→ Texto de referencia:
....

En el año 130 de nuestra era se produce una ascensión notable, más verosímil que la de Filipo: la del emperador Adriano al Etna, cuya cima se eleva a más de tres mil trescientos metros. Por lo demás, parece que este volcán debió ser escalado bastantes veces en la antigüedad; su acceso es fácil y se encuentra aislado y bien delimitado en medio de una llanura fértil y poblada. Se conoce la famosa leyenda de Empédocles, que se arrojó en su cráter —siglo V a. C.—. Si semejante suicidio resulta más que dudoso, la ascensión de Empédocles, por el contrario, no escapa del ámbito de lo posible.
NOTAS
4 Anábasis, libro IV.
5 Apolonio de Rodas, Argonáuticas, canto IV.
EL CAMINO DE ANÍBAL
Forcemos un poco la cronología. En el siglo III antes de nuestra era se había producido en la historia de los Alpes un acontecimiento de resonancia demasiado importante para ser olvidado en esta pequeña masa de relatos mal diferenciados de la fabulación, aunque careció de consecuencias sobre la montaña en cuanto tal, hasta el punto de que, a falta de todo vestigio, ha sido siempre imposible su localización precisa.

....

→ Sección de datos:
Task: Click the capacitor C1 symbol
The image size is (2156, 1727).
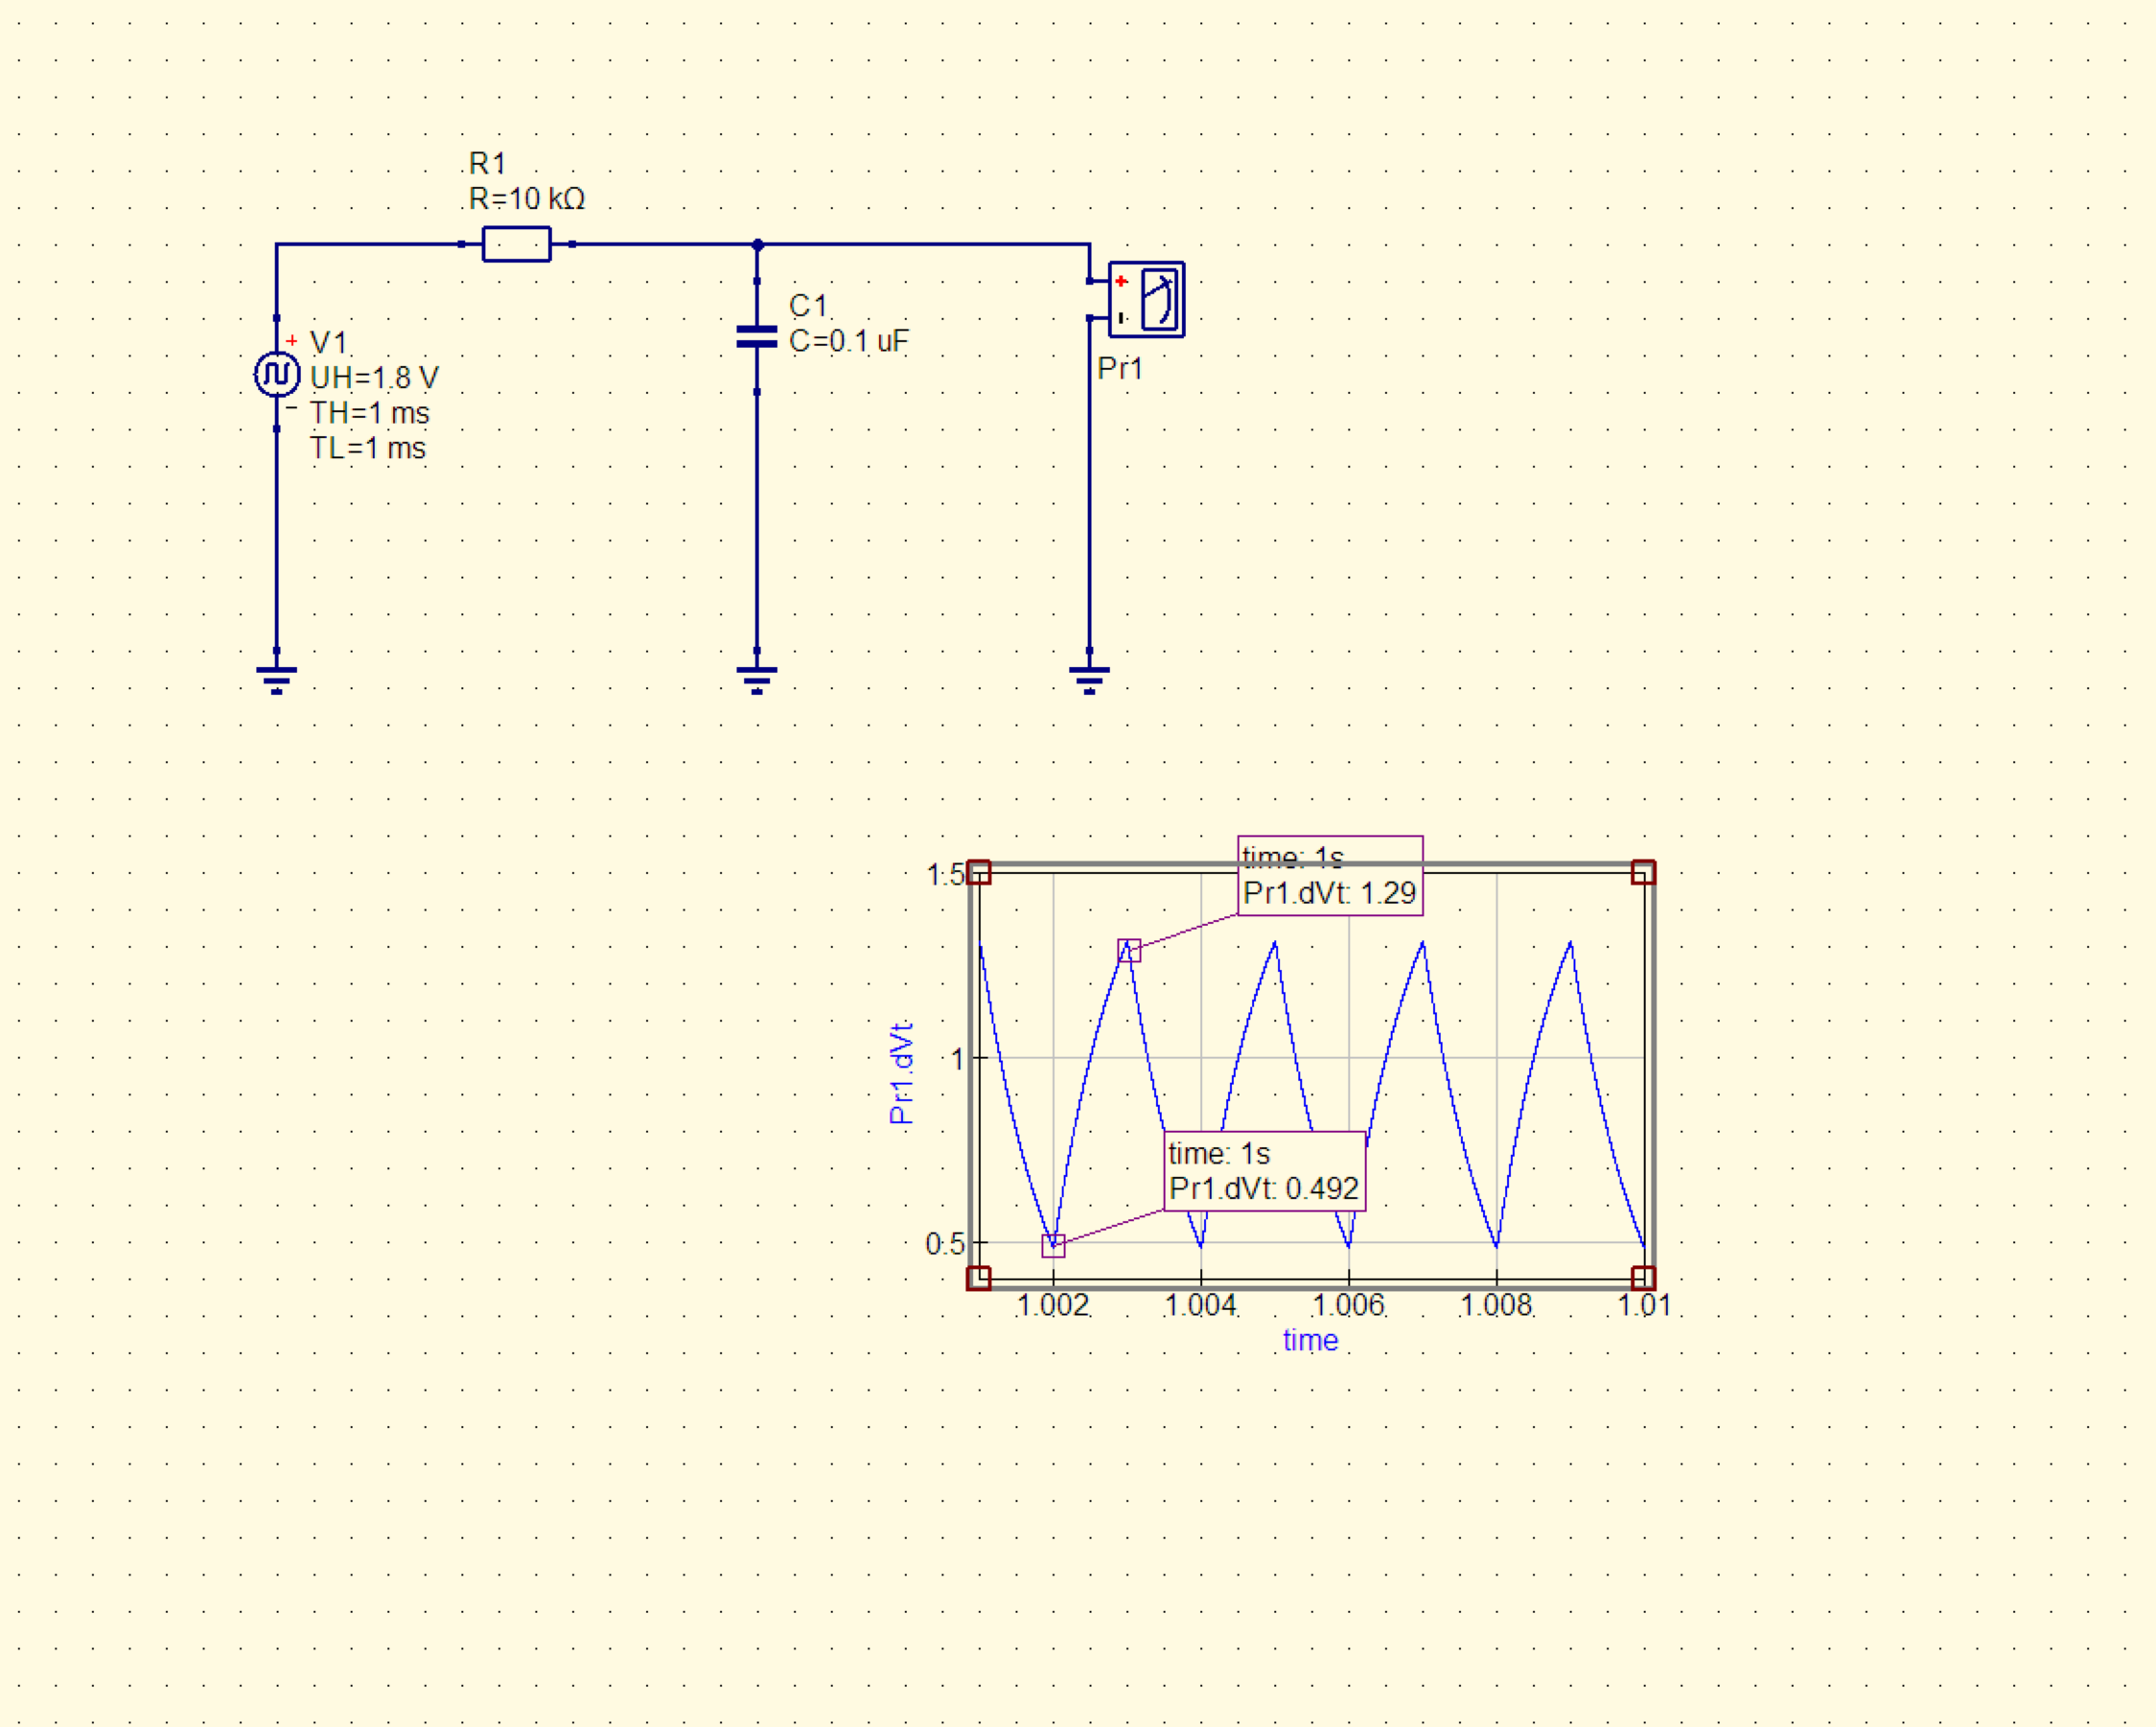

....

→ Tareas obligatorias:
1. Indica si cada afirmación coincide con el texto y respalda cada respuesta (sí o no) con las palabras exactas que lo deciden.
(a) Adriano subió al Etna en el año 130 de nuestra era.
(b) El Etna se alza en medio de una llanura árida y despoblada.
(c) Según el texto, la ascensión de Empédocles es imposible.
2. Responde a estas preguntas sobre el texto:
(a) ¿A qué altura se eleva la cima del Etna?
(b) ¿En qué siglo sitúa el texto la leyenda de Empédocles?
(c) ¿En qué siglo se produjo el acontecimiento de los Alpes que menciona el texto?
3. Por favor, actualiza el texto: empieza en las palabras "En el año 130", termina después de "Argonáuticas, canto IV." y sustituye "Etna" por "monte Etna".
Para responder, basta con el texto; el listado no hace falta.

→ Respuestas por tarea:
1.
(a) Sí: "En el año 130 de nuestra era se produce una ascensión notable, más verosímil que la de Filipo: la del emperador Adriano al Etna".
(b) No: "se encuentra aislado y bien delimitado en medio de una llanura fértil y poblada".
(c) No: "la ascensión de Empédocles, por el contrario, no escapa del ámbito de lo posible".

2.
(a) A más de tres mil trescientos metros.
(b) En el siglo V a. C.
(c) En el siglo III antes de nuestra era.

3.
En el año 130 de nuestra era se produce una ascensión notable, más verosímil que la de Filipo: la del emperador Adriano al monte Etna, cuya cima se eleva a más de tres mil trescientos metros. Por lo demás, parece que este volcán debió ser escalado bastantes veces en la antigüedad; su acceso es fácil y se encuentra aislado y bien delimitado en medio de una llanura fértil y poblada. Se conoce la famosa leyenda de Empédocles, que se arrojó en su cráter —siglo V a. C.—. Si semejante suicidio resulta más que dudoso, la ascensión de Empédocles, por el contrario, no escapa del ámbito de lo posible.
NOTAS
4 Anábasis, libro IV.
5 Apolonio de Rodas, Argonáuticas, canto IV.